Trekking poles are the next item I believe most people overlook. Their use, particularly on a downhill adventure such as this one, is essential. As we descend and step down repeatedly using the poles to cushion our way, especially for us older folk, it can be the difference between a pleasant day of hiking and the fear of the next day. Trekking poles also add stability when maneuvering obstacles, most are collapsible for easy storage when not in use. Plus if you need to fight off a bear, badger, or hungry scout from your lunch they may give you the slightest advantage.
Clothing is also significant and based on the season your selection can very. For this type of summer hike I prefer convertible nylon hiking pants, compression shorts, a good moisture wicking T-shirt, and a breathable nylon SPF rated button up shirt. Here is where you can spend some money if you are not careful. Some of the best pants I have found, believe it or not, are official scout pants ordered from the BSA website. They are inexpensive when compared to name brands, very durable, and are offered with inseam lengths up to 36 inches which I require. Compression shorts and T-shirts can be found with price tags requiring a small loan. However, they can also be found at your local supermart, and they will do quite fine. The button up SPF shirt or phishing type shirt can be a problem. I have found that if you search Amazon and then select the ugliest color you can find, usually a neon puke green, that particular shirt will be on sale at 75% off. An added bonus if you are the parent of a scout, your Scoutmaster will be able to see your son. I typically carry a spare set of compression shorts, but given the quick drying time of my other articles I do not carry spares.

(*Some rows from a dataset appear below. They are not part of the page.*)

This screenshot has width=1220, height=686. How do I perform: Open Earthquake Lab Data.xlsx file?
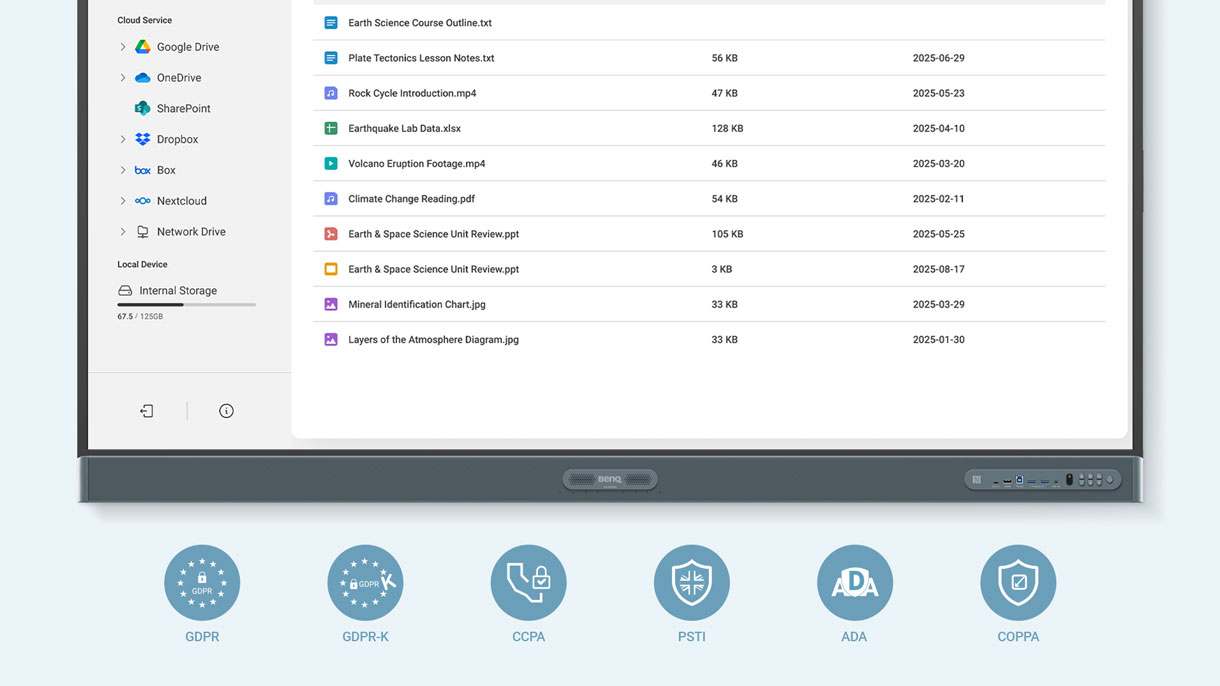pos(404,129)
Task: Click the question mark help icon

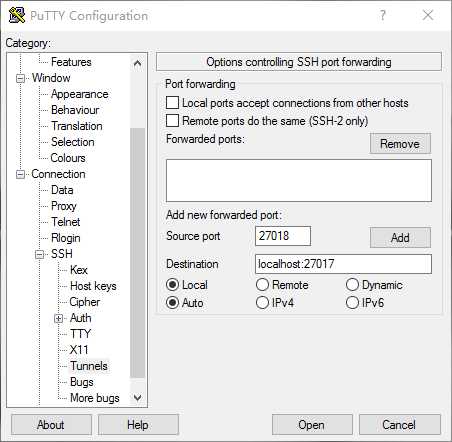Action: [383, 15]
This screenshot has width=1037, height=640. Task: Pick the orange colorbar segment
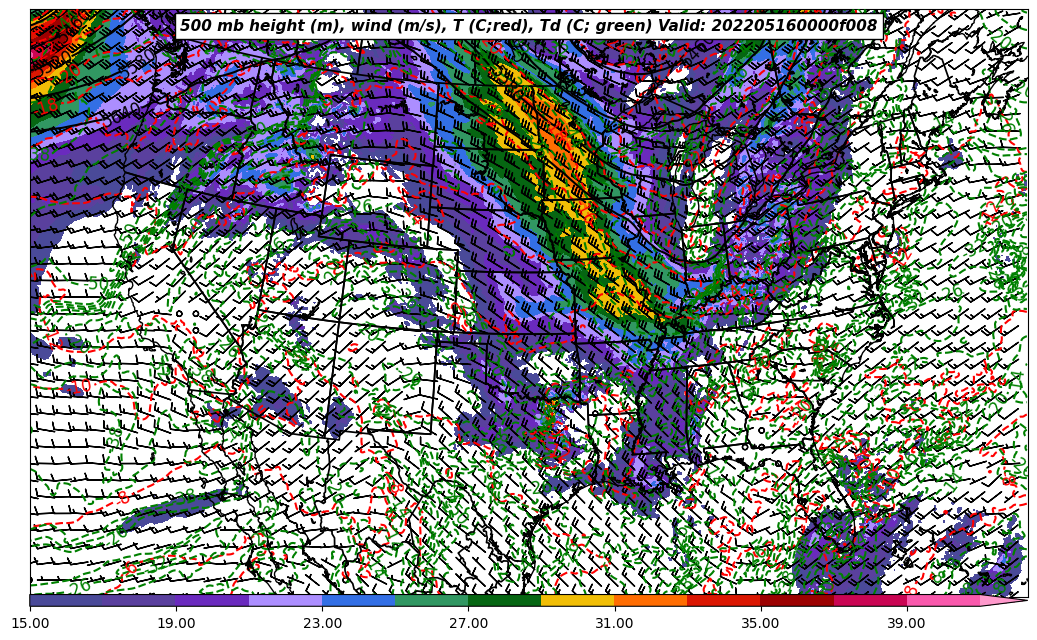click(x=650, y=601)
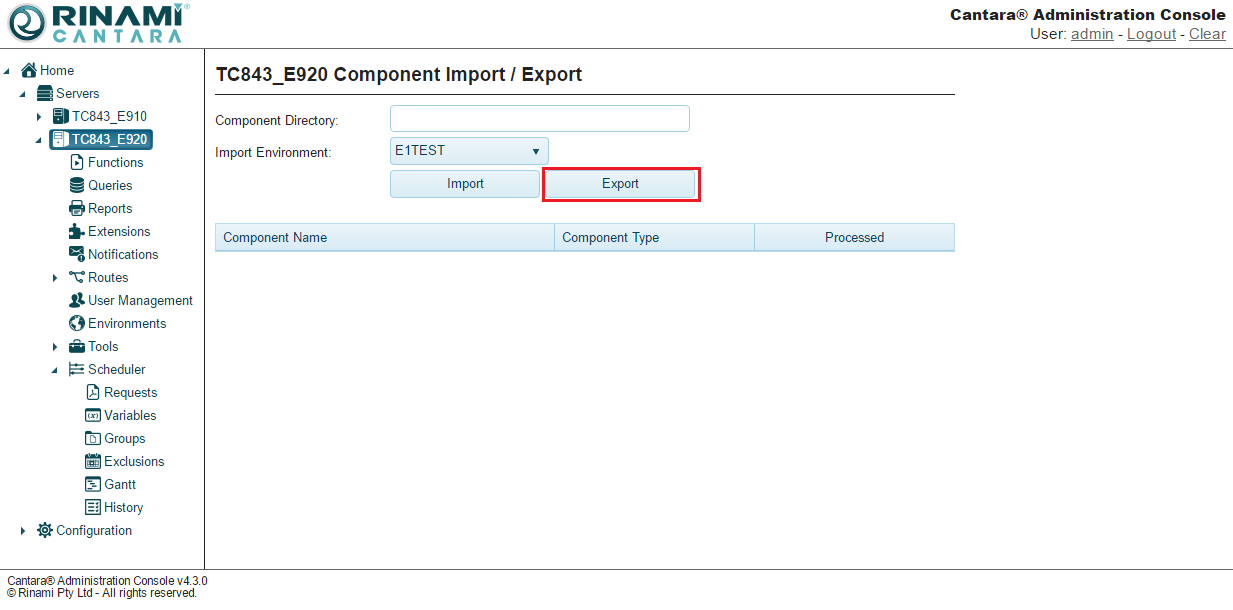Expand the TC843_E910 server node
Viewport: 1233px width, 610px height.
click(x=39, y=117)
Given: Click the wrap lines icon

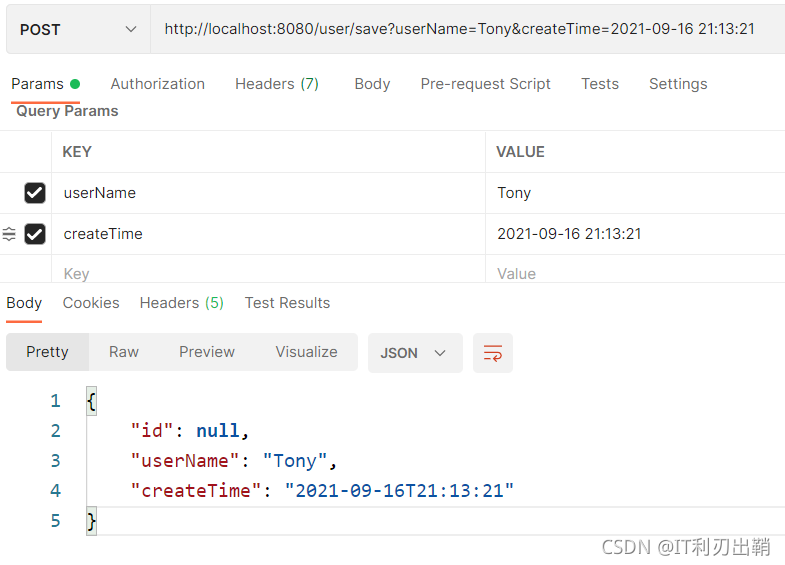Looking at the screenshot, I should click(x=492, y=353).
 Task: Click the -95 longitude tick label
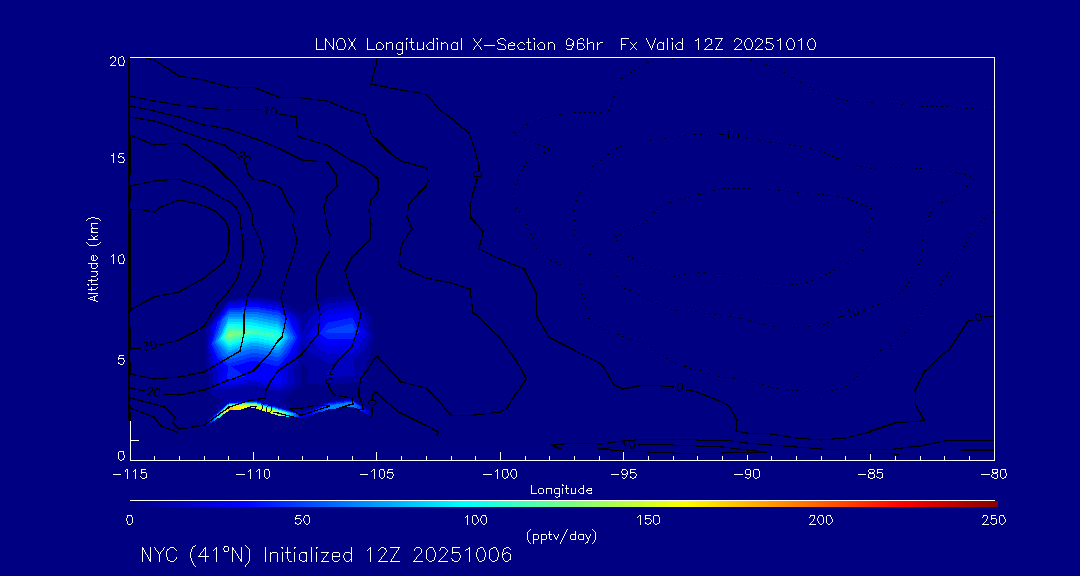623,474
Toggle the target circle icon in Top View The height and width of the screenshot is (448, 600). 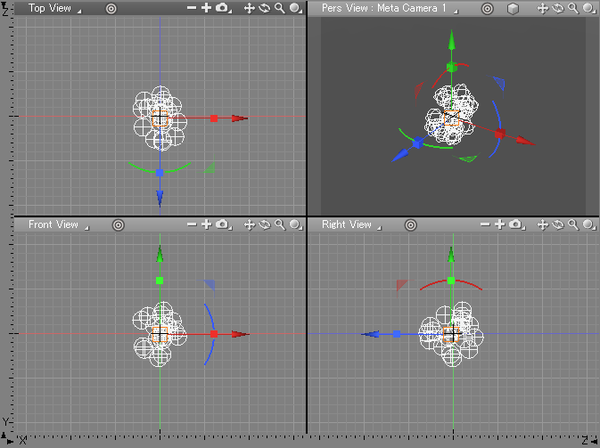coord(111,8)
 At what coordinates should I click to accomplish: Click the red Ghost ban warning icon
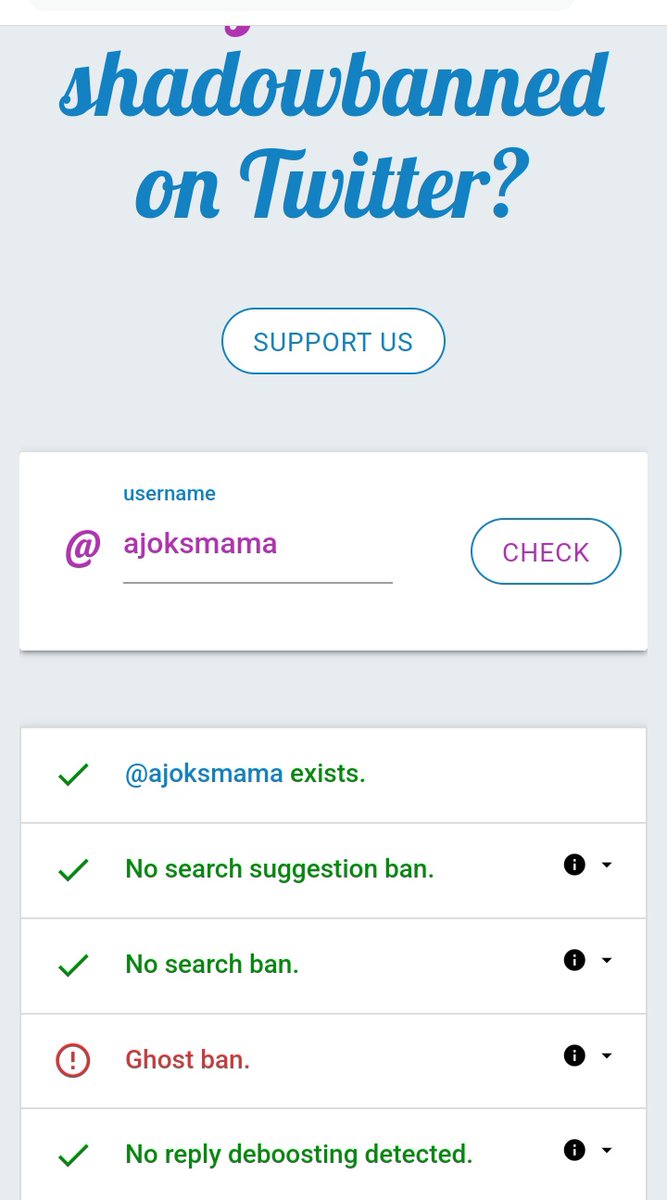point(73,1060)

Allowing for your area of the world and time of year, a fleece jacket or lightweight undergarment may also be necessary.
Another favorite item I have is my poncho. Full-size nothing fancy, basic military design, nylon rip-stop. Not only can it be used as a raincoat and in my opinion far better than rain gear. It is also an excellent source of shade if needed. If there happen to be trees, as where I am headed, I can spread out my poncho like a picnic blanket for my afternoon nap. My trusty poncho keeps me out of the dirt, leaves, and ants.
The last item I am fairly picky about concerns water treatment. I have used many different water filters over the years, and they all seem to have their pros and cons. On a long hike like this with many young men dependent on me for their well-being, I carry a very expensive water pump. I also carry my hydration pack and a small titanium cup I can use to cook in. For scout who may or may not decide to hike the rest of their lives, a small inexpensive straw style filter of high quality is recommended. Yes, this is another item I found that I liked and made some small tweaks to and then branded with my name. The Haggard personal straw style water filter is made so that it can attach to most hydration packs and 1 & 2L style bottles. At under $20 they are an inexpensive solution to a critical issue.
Although there are many other items that you may carry with you, there are a few that you must have. Without getting specific as to my preferences, they are as follows: paracord, a small cook pot (700 to 900 mL), Ferro-Stick, pocket knife or small multi-tool, and compass. Frankly, if you have the previously mentioned items, the correct food, boots, clothing, poncho, and a water treatment instrument, the rest is gravy.
Spending time in the outdoors is far beyond recreation to me. It is a spiritual experience and a time for me to rejuvenate. A small amount of planning and some worthwhile equipment alongside a good selection of treats makes for a few days of adventure and a lifetime of memories.